I gotta say, I'm learning a lot more, and the supervisory environment is way more appropriate and professional. But when I'm standing here twiddling my thumbs, waiting for someone to give me a patient (and sometimes begging someone to give me a patient), I miss the free-wheeling days behind bars, when it was just me. When I looked at that schedule that I'd made, and called in the next patient who was counting on me to make him better. I had little fear, few limits, and no chains binding me. I was doing it, and it felt great.

Saturday, July 11, 2009

Shangri-La

After much tribulation, nearly ending in divorce, we’ve survived the stress of packing up all our belongings, hauling and storing them away for six weeks in various corners of the city, and finding a temporary home for our lunatic cat. We’ve now landed in an island paradise.

We’ve been here two weeks. I have internet access again, and we’re settled in for the next month, trying to enjoy ourselves while paying exorbitant tourist prices for life-saving sunscreen and other daily necessities.

The island has at least three distinct cultures: The Locals (subdivided into indigenous people, Caucasian, and Philippine), the Tourists, and the Japanese. Why separate the Japanese? Because they operate apart from the rest of us. They have their own chartered buses, their own sections in the grocery, and there are clubs and businesses which cater directly to them (namely the gun club, which offers Japanese men and women a chance to shoot a wide array of handguns and assault rifles at an indoor shooting range; something they can’t easily do in gun-restricted Japan. In fact, the barkers handing out business flyers for the range don’t even give the flyers to whites. They know who their customers are). So the Japanese create and occupy a space that belongs to them alone. There’s something industrious about that, without being inherently aggressive or obnoxious.

For the most part, the clients at the clinic belong to none of these dominant cultures. They are what Michael Harrington, in 1962, called “The Other America.” The other America is still here in 2009, sicker and crazier than ever.

There’s the guy I saw yesterday, whose life took a nosedive when his lover died of AIDS and then he subsequently tested positive. He smokes “a little meth each morning, just to wake up.” My preceptor asked him if he’s tried coffee.

There’s the woman who seems pretty unremarkable, until she tells you she prefers living in a storage unit to a real house.

There are broken hands from gay lovers beating each other hard enough to displace bone.

There are coughing fits violent enough to cause emesis, from a man who says incredulously, “But I haven’t smoked in a week!” This, after a lifetime of lighting up.

There’s the sad sack loser who expects you to believe his puppy took his bottle of pain meds out in the yard where they got rained on, and now he needs another 90 vicodin.

And there are the voices--Heard inside the minds of some of the sickest individuals.

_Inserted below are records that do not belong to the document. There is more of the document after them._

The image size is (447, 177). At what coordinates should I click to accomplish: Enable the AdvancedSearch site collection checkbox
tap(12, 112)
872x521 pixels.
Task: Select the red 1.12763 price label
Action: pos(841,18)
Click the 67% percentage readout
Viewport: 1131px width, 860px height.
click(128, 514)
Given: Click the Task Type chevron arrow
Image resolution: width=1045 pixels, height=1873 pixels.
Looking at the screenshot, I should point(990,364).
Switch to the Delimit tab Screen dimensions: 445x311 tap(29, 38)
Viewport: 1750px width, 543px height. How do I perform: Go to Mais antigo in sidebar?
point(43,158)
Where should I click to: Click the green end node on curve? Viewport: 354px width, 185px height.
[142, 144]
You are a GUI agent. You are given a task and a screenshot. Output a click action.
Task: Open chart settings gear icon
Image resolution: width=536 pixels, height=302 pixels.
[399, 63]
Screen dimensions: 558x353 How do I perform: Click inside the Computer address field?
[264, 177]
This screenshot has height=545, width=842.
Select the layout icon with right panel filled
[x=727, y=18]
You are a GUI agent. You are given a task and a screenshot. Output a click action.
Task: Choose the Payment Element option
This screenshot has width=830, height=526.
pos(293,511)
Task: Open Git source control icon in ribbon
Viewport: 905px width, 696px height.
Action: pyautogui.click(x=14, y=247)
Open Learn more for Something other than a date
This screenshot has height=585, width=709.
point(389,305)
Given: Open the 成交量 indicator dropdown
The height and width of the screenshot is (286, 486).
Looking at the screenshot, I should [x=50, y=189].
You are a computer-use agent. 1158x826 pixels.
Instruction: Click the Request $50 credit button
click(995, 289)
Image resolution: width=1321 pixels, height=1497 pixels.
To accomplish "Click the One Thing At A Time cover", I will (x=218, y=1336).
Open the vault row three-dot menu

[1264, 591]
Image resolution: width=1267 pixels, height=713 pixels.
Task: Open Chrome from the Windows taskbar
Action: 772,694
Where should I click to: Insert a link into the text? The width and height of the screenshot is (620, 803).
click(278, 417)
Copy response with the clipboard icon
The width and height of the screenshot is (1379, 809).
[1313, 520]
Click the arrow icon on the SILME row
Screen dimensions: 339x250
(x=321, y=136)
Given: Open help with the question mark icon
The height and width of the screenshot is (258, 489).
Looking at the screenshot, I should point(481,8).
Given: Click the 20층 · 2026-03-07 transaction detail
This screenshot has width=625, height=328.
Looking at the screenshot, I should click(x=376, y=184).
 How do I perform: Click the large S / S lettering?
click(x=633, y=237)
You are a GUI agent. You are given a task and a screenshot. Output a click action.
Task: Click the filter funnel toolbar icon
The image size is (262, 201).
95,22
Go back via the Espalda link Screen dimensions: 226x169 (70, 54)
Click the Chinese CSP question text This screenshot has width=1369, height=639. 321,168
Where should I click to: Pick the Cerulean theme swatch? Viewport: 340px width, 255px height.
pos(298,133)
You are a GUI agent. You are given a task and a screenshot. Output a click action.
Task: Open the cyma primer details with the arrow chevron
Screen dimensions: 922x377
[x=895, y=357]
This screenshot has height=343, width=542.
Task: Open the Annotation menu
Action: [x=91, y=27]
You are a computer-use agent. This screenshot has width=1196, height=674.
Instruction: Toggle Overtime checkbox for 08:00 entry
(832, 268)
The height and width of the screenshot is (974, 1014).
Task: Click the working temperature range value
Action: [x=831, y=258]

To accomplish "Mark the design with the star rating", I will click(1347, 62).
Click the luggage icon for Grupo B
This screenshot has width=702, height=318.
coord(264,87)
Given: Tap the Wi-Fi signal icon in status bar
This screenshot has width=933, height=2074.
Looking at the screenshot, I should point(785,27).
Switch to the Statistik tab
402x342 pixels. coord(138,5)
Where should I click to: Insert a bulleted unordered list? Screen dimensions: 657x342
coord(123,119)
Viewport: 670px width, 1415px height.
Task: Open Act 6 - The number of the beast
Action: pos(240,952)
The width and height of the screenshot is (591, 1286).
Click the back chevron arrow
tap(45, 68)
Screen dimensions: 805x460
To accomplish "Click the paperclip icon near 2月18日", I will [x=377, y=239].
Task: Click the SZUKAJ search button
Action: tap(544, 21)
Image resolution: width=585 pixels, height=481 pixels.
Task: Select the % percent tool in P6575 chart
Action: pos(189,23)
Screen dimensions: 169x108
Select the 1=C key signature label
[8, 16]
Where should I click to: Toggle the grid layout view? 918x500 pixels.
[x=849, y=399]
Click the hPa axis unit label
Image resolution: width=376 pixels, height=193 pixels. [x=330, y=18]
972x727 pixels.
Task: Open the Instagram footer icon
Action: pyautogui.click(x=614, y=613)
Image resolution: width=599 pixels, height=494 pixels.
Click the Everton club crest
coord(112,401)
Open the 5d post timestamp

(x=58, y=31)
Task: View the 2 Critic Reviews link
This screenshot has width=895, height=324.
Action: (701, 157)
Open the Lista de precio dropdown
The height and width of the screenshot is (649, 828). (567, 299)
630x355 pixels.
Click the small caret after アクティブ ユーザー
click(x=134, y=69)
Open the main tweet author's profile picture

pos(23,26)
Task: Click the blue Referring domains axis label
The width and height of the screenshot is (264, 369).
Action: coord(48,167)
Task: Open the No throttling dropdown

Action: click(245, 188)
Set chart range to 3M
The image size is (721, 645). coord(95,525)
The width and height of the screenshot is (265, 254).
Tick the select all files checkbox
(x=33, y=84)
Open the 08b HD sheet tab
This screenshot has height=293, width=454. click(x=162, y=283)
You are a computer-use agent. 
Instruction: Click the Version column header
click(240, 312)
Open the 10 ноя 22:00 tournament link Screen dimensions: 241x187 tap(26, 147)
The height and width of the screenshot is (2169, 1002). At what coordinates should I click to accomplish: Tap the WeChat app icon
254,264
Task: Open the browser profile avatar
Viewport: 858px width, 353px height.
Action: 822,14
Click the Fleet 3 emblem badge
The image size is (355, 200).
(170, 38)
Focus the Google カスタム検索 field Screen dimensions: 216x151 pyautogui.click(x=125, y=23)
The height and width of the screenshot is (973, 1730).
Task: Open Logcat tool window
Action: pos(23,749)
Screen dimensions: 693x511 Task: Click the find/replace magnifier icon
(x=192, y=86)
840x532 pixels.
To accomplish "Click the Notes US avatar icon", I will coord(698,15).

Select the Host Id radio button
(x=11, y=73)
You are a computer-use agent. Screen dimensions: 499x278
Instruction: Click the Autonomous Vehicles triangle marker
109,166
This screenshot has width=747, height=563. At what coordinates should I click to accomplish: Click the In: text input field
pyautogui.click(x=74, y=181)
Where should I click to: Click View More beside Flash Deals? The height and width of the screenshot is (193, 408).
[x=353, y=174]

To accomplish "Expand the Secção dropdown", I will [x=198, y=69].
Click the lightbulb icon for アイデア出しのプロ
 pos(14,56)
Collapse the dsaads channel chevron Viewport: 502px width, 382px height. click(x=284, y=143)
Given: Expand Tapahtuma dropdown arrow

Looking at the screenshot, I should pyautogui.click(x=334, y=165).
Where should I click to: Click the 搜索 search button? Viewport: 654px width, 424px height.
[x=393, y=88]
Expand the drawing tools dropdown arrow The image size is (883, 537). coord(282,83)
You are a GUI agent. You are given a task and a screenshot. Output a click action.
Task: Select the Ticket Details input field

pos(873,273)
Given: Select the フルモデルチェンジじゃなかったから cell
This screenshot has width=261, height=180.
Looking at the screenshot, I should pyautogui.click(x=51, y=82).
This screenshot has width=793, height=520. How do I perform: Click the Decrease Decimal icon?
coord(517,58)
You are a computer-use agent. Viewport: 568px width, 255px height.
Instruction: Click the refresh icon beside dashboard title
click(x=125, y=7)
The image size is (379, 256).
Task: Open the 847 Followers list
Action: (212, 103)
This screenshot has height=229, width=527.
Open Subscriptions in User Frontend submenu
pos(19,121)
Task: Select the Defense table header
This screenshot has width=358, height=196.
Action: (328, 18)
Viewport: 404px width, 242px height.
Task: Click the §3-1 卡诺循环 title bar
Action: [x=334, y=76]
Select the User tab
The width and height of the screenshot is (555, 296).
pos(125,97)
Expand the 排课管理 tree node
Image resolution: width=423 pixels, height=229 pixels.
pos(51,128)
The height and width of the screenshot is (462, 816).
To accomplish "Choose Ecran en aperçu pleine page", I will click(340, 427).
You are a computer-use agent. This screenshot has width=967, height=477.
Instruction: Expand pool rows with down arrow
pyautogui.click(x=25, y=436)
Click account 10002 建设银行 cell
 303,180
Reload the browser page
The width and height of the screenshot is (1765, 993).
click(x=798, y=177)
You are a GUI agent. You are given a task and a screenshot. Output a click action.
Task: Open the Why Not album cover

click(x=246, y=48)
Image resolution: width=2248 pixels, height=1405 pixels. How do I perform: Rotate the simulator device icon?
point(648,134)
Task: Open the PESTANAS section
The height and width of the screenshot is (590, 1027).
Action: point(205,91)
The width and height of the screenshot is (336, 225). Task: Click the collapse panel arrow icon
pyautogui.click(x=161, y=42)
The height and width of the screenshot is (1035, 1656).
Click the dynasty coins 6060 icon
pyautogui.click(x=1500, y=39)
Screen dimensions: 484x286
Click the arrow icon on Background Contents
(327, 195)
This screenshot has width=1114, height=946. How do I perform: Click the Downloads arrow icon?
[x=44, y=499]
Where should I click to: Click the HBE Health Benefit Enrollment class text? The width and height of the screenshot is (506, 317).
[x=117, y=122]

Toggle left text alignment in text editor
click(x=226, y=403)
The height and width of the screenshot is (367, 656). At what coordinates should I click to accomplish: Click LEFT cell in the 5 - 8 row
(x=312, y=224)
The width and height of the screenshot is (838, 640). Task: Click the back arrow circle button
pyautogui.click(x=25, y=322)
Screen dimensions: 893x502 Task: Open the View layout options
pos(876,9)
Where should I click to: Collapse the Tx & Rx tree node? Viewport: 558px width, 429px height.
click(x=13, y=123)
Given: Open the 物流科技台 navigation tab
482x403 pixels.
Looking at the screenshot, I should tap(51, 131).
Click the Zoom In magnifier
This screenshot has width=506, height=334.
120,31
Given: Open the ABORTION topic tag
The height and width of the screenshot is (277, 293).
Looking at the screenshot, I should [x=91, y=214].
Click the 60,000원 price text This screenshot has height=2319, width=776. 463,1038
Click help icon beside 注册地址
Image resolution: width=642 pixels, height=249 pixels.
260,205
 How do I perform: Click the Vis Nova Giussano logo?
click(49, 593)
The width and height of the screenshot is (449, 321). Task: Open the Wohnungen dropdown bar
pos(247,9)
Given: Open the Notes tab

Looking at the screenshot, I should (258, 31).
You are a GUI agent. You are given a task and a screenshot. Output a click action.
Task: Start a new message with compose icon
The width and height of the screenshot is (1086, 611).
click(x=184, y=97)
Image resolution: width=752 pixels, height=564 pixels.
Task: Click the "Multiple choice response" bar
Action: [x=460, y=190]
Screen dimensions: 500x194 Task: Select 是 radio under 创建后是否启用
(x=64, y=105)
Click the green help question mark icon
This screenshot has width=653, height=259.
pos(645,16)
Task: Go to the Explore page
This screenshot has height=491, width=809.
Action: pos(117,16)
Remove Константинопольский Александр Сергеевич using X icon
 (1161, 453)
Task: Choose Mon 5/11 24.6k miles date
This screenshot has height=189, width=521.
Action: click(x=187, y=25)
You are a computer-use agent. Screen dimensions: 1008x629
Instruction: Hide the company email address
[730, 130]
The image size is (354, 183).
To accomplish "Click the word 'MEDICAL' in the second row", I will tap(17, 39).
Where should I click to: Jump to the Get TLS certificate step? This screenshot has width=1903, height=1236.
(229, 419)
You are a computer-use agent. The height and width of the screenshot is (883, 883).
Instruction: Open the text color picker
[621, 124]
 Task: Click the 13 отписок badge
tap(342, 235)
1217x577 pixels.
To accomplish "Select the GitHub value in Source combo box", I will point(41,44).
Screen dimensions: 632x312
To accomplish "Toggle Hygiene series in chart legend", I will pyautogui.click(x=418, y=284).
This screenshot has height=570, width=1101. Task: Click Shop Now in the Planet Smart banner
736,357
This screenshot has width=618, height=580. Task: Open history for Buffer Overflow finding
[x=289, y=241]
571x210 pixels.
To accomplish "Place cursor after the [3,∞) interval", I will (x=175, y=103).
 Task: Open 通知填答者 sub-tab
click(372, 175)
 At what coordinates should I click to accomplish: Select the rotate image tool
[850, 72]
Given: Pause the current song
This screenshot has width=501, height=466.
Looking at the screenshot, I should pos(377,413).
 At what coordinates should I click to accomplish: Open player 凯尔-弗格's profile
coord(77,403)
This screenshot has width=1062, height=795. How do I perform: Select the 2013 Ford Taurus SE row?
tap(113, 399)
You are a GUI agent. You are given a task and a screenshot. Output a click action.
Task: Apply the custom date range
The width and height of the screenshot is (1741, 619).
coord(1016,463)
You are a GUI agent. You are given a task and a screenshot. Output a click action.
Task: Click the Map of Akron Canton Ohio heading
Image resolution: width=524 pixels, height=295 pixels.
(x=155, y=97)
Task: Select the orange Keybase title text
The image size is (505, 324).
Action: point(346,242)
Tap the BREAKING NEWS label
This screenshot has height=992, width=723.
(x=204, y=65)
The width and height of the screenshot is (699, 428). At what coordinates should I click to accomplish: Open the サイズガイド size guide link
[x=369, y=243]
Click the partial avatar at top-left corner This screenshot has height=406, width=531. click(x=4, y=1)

Schizophrenia lives at this clinic. I’ve seen someone nearly every other day who hears them. After the description one man gave me, I just shook my head. He blames a baptism gone wrong, when as a baby his soul was connected to his also-disturbed Auntie instead of his god. Doing a ton of drugs didn’t help either, he said. He hears them outside his window at night. They cough at him. They slyly suggest he hurt himself, by asking what would happen if he just happened to step out into traffic at a certain moment. Sometimes they’re inside his head, and sometimes farther away, but always working on him.

There’s not much I can do about all that. It’s for the psychiatrist he sees to sort out. The problem for me is that his understanding of cause and effect is so distorted, that it’s tough to get him to work on his hypertension, high cholesterol, and diabetes. Pharmacology means nothing to him. The pills are imperfect amulets, and he wants to know which single medicine is the best protector. I try to explain that this one is for your pressure, this one is for your cholesterol, and … forget it. He’s already asking, again, if mixing them can make his neck hot, and whether eating rice can increase pressure in his brain. I ask when his next psychiatric appointment is and excuse myself. I head out the room looking for my preceptor, the voice in my head is asking me what I’ve gotten myself into.